For the analysis we used dnSpy , and all further screenshots will be from it.
Out of habit, open the executable file in IDA Pro and look at the import section. Examples:
The presence of some functions suggests the presence of a packed payload ( LoadCursorW , LoadIconW - got the object from the resources, VirtualProtect - changed the page attributes, then you can execute the code) and simple anti-debugging ( IsDebuggerPresent ). But everything turned out even easier. Prior to IsDebuggerPresent, the execution did not even reach, and LoadCursorW and LoadIconW worked out uselessly because they tried to access non-existing resources (LoadCursorW from fiza and LoadIconW from saxikulatebutohutejijobodugore ):
But back to the dnSpy decompiler. In the executable file we see a significant amount of unmanaged code:
To understand what constitutes unmanaged code in the file being examined, use IDA Pro. The easiest way is to look in hex form of the unmanaged code body. To do this, go to the offset File Offset. Using the example of the _main () function:
Next, in IDA Pro, we will perform a hex-sequence search:
At the output, we get the unmanaged _main () function, with which you can conveniently work using the Ida decompiler:
Let's go back to dnSpy. Attention is drawn to the variable payloadData .

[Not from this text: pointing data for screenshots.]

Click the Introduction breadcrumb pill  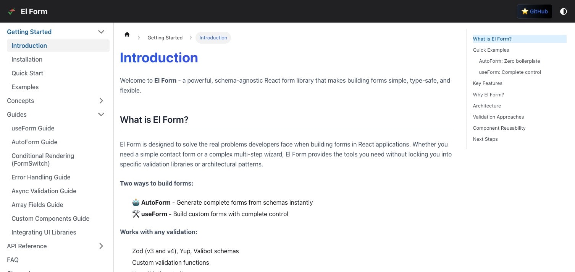213,37
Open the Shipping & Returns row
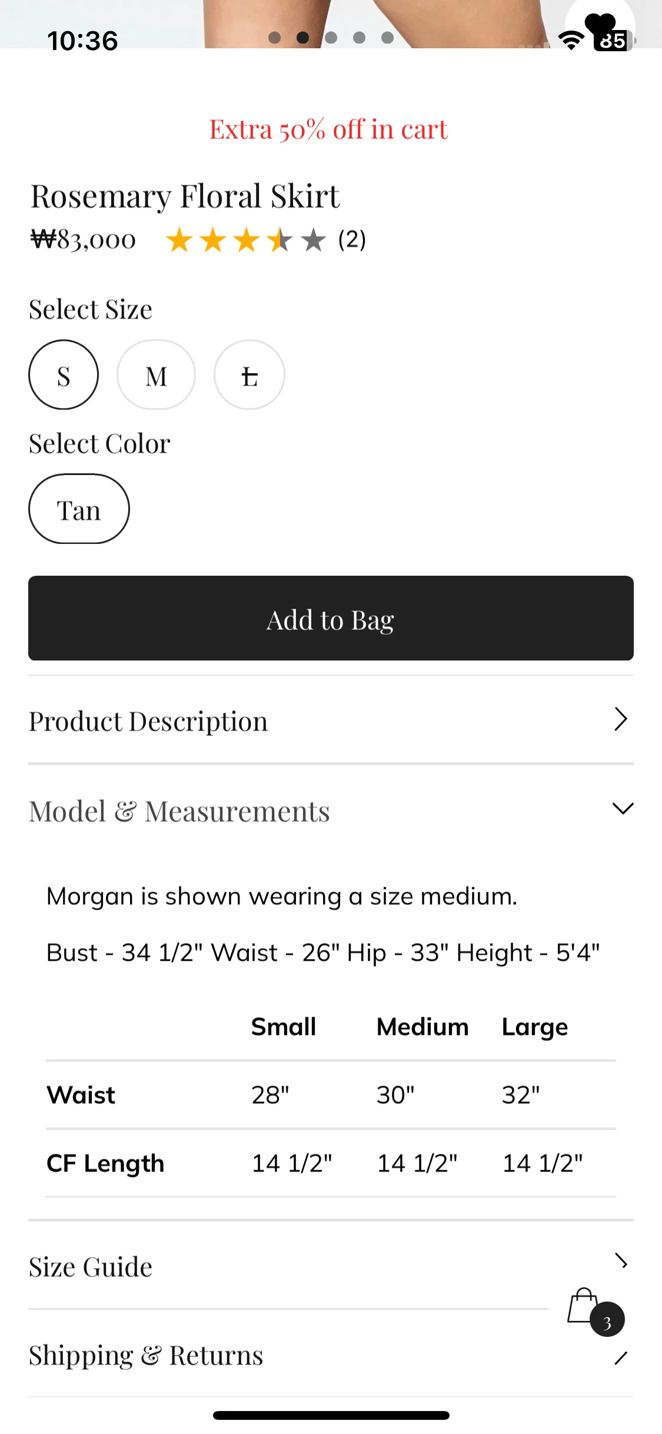Viewport: 662px width, 1434px height. pyautogui.click(x=331, y=1353)
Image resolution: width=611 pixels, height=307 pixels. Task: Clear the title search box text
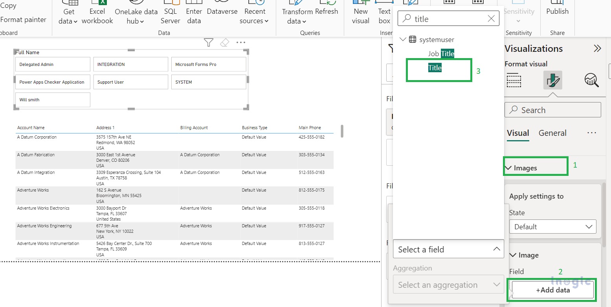[x=491, y=18]
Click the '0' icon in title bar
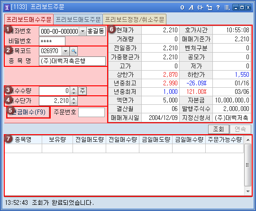 (183, 7)
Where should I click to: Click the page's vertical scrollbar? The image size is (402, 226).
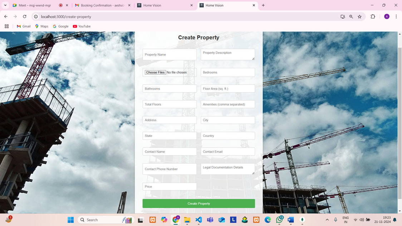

We find this sequence in IDA Pro, we get references to it and we find out that the call occurs just in the _main () function:
Decompiled code using this buffer looks like this:
The following functions are responsible for converting this buffer:
Here, the holdrand variable is initialized with the value 0xEA48CB16 and the foo () function is called in the loop for each byte of payloadData ( sbyte c parameter ). It should be noted that the t () function is from an unsafe code: if you look at its code, you can make sure that it always returns the value 0x343FD .
Next we arm IDA Pro and, looking at the resulting unpacked buffer, we notice that there is some code in it at the beginning:
At offset 0x15A0 from the beginning of the buffer is the executable file:
Save it for later analysis.
Well, in the executable code itself, a rather trivial thing is implemented. First, the following structure is formed ( here, mz_base is the offset address in the buffer with unpacked PE, and the remaining fields are the addresses of the required functions and library handles ):
And then, using the obtained functions, a process of the same executable file is created ( md5: faf833a1456e1bb85117d95c23892368 ), and the unpacked executable file is mapped to the virtual addresses of the new process. After changing the address of the executable instruction (a bunch of GetThreadContext and SetThreadContext ), the thread of the new process starts, and the parent process itself is killed.
Well, now turn to the analysis of the resulting executable file (payload).
The payload ( md5 dump: d8f40c7060c44fab57df87ab709f058f ) is also written on the .Net Framework.
To protect against static and dynamic analysis, the developers of VPO used the latest version of the popular protector ConfuserEx :
ConfuserEx is a well-proven open source protector.
The entry point of files protected by this protector is as follows:
After decryption, the byte array is loaded into memory as a module called koi . Then the main method of this module is determined and called. On the .Net platform, a method or constructor in a module can be obtained from the metadata token by calling the function Module.ResolveMethod () . To transfer control to the obtained method, the MethodBase.Invoke () function is used.
The executable code in the koi module looks like this:
To remove the tread we used the following utilities:
ConfuserEx-Unpacker deciphered the lines and code inside the methods, and de4dot made the names of the methods readable.
The result is a code suitable for static analysis:
Of course, we were lucky to get readable code. Virus writers can modify the source code of the ConfuserEx protector to further complicate the analysis.
There are still two problems that had to be solved for a comfortable analysis of the file.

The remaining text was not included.